**WORKING DATA**
- - -
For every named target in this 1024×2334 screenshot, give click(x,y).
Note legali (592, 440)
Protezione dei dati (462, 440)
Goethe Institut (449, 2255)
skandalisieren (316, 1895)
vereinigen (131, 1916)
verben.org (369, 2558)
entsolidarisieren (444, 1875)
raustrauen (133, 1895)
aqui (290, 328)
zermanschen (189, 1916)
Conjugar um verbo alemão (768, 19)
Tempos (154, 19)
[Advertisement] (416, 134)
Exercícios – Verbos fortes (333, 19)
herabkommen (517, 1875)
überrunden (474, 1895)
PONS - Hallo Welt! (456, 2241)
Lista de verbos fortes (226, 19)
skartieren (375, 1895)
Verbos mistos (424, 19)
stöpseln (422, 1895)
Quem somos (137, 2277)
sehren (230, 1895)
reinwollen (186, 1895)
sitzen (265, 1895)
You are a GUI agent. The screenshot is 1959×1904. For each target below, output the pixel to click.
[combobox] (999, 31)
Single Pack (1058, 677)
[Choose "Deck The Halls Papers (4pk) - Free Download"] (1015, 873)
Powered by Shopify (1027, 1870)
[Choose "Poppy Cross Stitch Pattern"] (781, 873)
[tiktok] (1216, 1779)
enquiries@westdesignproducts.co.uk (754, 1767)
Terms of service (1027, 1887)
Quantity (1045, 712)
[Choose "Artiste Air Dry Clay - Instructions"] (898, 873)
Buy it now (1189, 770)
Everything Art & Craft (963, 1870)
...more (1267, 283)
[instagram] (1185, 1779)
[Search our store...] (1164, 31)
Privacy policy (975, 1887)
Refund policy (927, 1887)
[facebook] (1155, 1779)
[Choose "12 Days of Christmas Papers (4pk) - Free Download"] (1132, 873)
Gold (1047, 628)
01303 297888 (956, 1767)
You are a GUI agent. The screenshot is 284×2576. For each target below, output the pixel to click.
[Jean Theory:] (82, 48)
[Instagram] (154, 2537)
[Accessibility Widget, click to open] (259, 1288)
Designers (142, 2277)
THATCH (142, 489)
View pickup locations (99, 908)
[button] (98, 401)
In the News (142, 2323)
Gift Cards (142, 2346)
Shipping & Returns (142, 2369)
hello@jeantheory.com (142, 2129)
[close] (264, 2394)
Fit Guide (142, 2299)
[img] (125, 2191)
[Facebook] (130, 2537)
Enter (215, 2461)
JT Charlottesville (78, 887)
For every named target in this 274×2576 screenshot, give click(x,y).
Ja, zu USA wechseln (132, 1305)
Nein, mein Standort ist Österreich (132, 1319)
- - -
**WORK TO BE COMPLETED**
In the records, which lines use the word "this"? Report them.

**COMPLETED EXERCISE**
For every named target in this 1024×2334 screenshot, give click(x,y).
For every named target in this 274×2576 screenshot, give click(x,y).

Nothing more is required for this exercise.